## REQUIRED ACTION 1
In the article on Justin Salas, reproduce word for word the part that opens with the words containing "Salas faced Ben" and closes with "via second-round TKO.".
## REQUIRED ACTION 2
According to the article on Justin Salas, which opponent did Salas face in his UFC debut?

## READING PASSAGE
══════════════════════════════
- Born: Justin Bernard Salas March 13, 1982 (age 43) Green River, Wyoming, U.S.
- Other names: J-Bomb
- Height: 5 ft 8 in (173 cm)
- Weight: 155 lb (70 kg; 11 st 1 lb)
- Division: Lightweight (155 lb)
- Reach: 70.0 in (178 cm)
- Fighting out of: Denver, Colorado
- Team: Grudge Training Center
- Rank: Blue belt in Brazilian Jiu-Jitsu
- Wrestling: NCAA Division I Wrestling
- Years active: 2006-present

Mixed martial arts record
- Total: 19
- Wins: 12
- By knockout: 4
- By submission: 3
- By decision: 5
- Losses: 7
- By knockout: 4
- By submission: 3

Other information
- Mixed martial arts record from Sherdog

= Justin Salas =

American mixed martial arts fighter

Justin Bernard Salas (born March 13, 1982) is an American mixed martial artist who competes as a lightweight. He was signed with the Ultimate Fighting Championship from 2012 to 2016.

==Background==
Salas is from Green River, Wyoming, and had a very successful career in wrestling. Salas was a two-time State Champion in high school, as well as a two-time high school All-American, in addition to winning the Dave Schultz High School Hall of Fame Award. Salas then went on to wrestle for the University of Wyoming's NCAA Division I program from 2000 to 2003, but dropped out of college to pursue a career in mixed martial arts.

==Mixed martial arts career==

===Ultimate Fighting Championship===
On January 16, 2012, it was announced that Salas has signed a multi-fight deal with the UFC. He made his promotional debut on February 15 against fellow newcomer Anton Kuivanen in UFC on Fuel TV 1. He won via unanimous decision.

Salas faced Tim Means on June 8, 2012, at UFC on FX 3. Means defeated Salas via first-round TKO.

Salas was expected to face Edson Barboza on January 19, 2013, at UFC on FX 7. However, Salas was forced out of the bout with an injury and replaced by promotional newcomer Lucas Martins.

Salas faced Aaron Riley on July 27, 2013, at UFC on Fox 8. He won the back-and-forth fight by split decision.

Salas faced Thiago Tavares on November 9, 2013, at UFC Fight Night 32, replacing an injured Quinn Mulhern. He lost the fight via submission in the first round.

Salas faced Ben Wall on May 10, 2014, at UFC Fight Night 40. He won the fight via knockout in the first round.

Salas faced Joe Proctor on July 16, 2014, at UFC Fight Night 45. Salas lost the bout via second-round TKO.
══════════════════════════════
## EXTRACTED MATERIAL
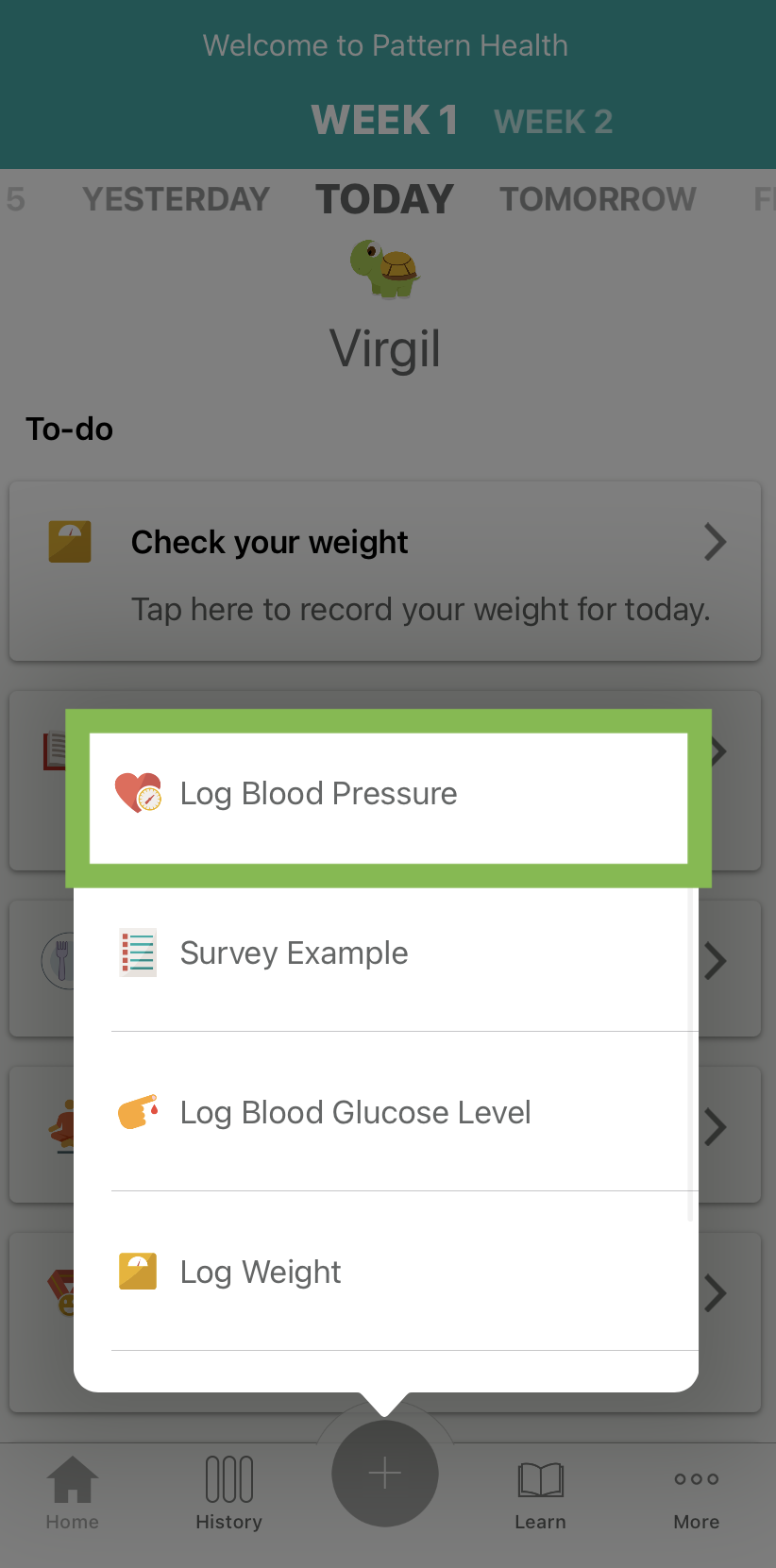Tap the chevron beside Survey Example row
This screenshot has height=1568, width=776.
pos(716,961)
══════════════════════════════
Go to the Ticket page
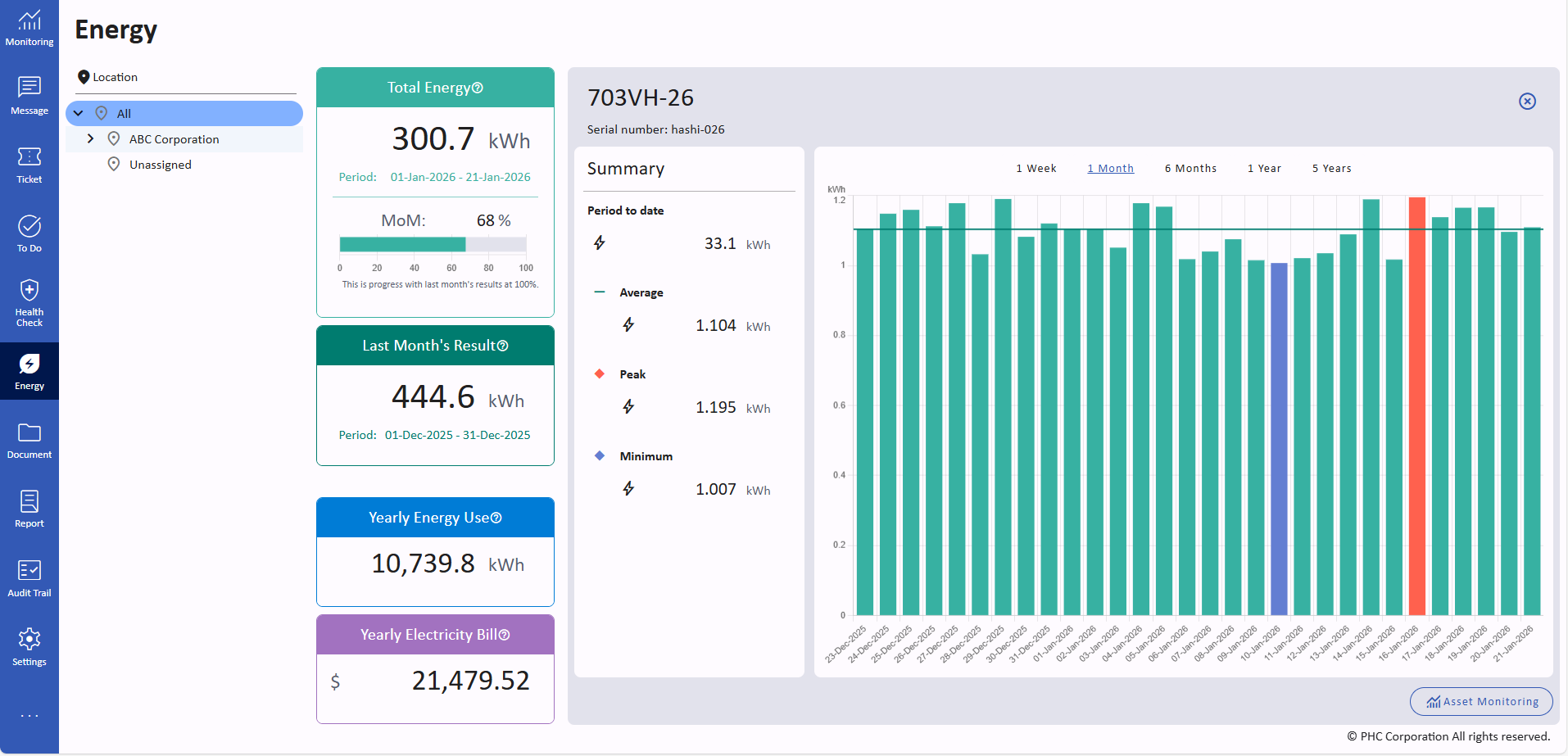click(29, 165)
══════════════════════════════
## EXERCISE RESPONSE 1
Salas faced Ben Wall on May 10, 2014, at UFC Fight Night 40. He won the fight via knockout in the first round.

Salas faced Joe Proctor on July 16, 2014, at UFC Fight Night 45. Salas lost the bout via second-round TKO.

## EXERCISE RESPONSE 2
Anton Kuivanen